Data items
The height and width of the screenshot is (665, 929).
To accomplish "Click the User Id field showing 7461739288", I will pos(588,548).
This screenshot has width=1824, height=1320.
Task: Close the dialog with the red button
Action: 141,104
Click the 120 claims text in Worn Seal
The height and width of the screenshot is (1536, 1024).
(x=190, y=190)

WORK ORDER ::
Print all the records exactly as written.

SOLUTION TO THE PROBLEM ::
The height and width of the screenshot is (665, 929).
To accomplish "Click the User Id field showing 7461739288", I will pos(588,548).
This screenshot has width=1824, height=1320.
Task: Close the dialog with the red button
Action: 141,104
Click the 120 claims text in Worn Seal
The height and width of the screenshot is (1536, 1024).
(x=190, y=190)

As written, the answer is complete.